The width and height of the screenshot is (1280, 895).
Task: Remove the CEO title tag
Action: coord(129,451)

* * *

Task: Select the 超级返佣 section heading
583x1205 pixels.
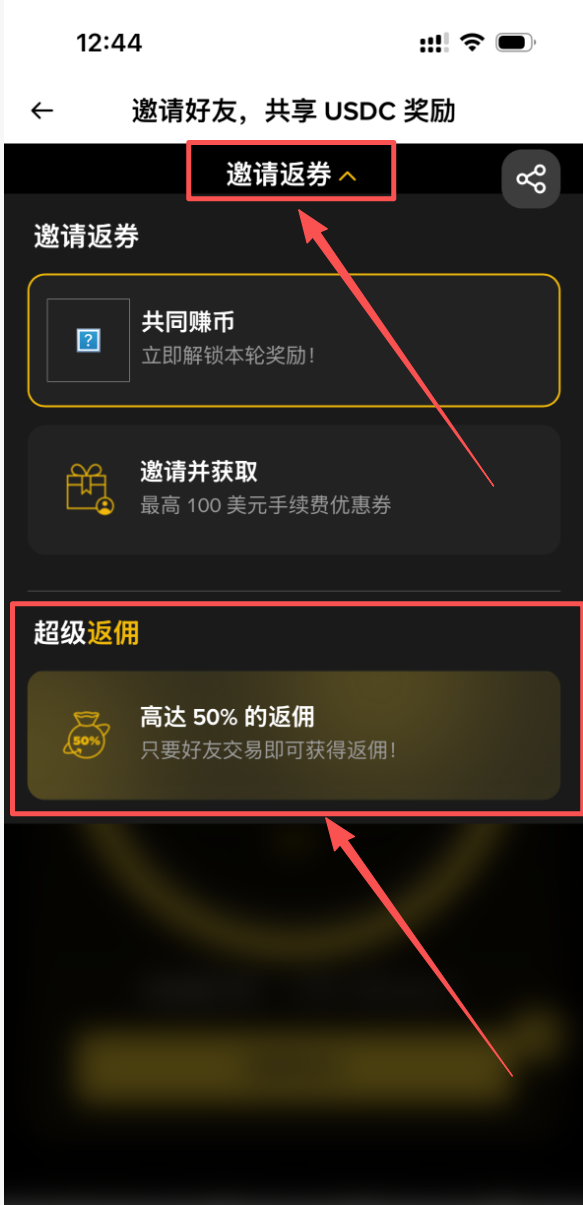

## WHAT TO PRODUCE
What is needed is an exact copy of the lines above, from the one containing "Task: Select the 超级返佣 section heading" through the one containing "583x1205 pixels.", with nothing added.

## RESULT
Task: Select the 超级返佣 section heading
583x1205 pixels.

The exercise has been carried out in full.